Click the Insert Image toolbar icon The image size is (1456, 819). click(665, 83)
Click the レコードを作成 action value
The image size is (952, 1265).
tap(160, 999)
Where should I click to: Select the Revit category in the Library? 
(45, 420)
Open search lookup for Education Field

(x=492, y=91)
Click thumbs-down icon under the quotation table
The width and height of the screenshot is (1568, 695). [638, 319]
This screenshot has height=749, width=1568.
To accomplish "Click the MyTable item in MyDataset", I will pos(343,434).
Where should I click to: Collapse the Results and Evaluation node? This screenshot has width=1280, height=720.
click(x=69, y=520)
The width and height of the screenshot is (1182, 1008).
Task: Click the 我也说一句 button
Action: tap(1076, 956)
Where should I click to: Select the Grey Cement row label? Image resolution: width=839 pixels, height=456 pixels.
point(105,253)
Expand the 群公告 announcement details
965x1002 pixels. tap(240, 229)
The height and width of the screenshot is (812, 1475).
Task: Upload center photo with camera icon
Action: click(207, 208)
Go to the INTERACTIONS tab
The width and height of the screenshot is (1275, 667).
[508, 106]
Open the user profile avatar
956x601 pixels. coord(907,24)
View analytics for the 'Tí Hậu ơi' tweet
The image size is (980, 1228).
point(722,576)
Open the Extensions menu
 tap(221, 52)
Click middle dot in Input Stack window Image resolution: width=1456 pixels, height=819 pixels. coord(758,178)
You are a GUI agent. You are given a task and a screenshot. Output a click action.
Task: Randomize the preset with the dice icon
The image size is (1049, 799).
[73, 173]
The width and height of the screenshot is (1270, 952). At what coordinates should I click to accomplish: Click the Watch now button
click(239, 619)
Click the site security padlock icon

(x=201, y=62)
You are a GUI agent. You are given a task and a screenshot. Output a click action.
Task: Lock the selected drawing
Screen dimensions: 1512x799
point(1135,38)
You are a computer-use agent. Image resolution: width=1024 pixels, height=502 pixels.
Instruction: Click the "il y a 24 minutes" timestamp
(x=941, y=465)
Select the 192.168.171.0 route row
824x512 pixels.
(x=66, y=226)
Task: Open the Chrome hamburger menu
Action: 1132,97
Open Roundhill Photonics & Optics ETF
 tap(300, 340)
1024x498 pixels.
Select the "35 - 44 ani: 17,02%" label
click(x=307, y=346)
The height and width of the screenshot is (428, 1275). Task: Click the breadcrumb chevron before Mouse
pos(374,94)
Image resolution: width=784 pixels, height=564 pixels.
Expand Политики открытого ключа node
· · · · ·
= Given exercise =
Copy the entries exactly as they appear, from the line containing "This screenshot has height=749, width=1568." through the line containing "click(239, 619)", both of those lines included.

= Answer to this problem =
This screenshot has height=749, width=1568.
To accomplish "Click the MyTable item in MyDataset", I will pos(343,434).
Where should I click to: Collapse the Results and Evaluation node? This screenshot has width=1280, height=720.
click(x=69, y=520)
The width and height of the screenshot is (1182, 1008).
Task: Click the 我也说一句 button
Action: tap(1076, 956)
Where should I click to: Select the Grey Cement row label? Image resolution: width=839 pixels, height=456 pixels.
point(105,253)
Expand the 群公告 announcement details
965x1002 pixels. tap(240, 229)
The height and width of the screenshot is (812, 1475).
Task: Upload center photo with camera icon
Action: click(207, 208)
Go to the INTERACTIONS tab
The width and height of the screenshot is (1275, 667).
[508, 106]
Open the user profile avatar
956x601 pixels. coord(907,24)
View analytics for the 'Tí Hậu ơi' tweet
The image size is (980, 1228).
point(722,576)
Open the Extensions menu
 tap(221, 52)
Click middle dot in Input Stack window Image resolution: width=1456 pixels, height=819 pixels. coord(758,178)
You are a GUI agent. You are given a task and a screenshot. Output a click action.
Task: Randomize the preset with the dice icon
The image size is (1049, 799).
[73, 173]
The width and height of the screenshot is (1270, 952). At what coordinates should I click to accomplish: Click the Watch now button
click(239, 619)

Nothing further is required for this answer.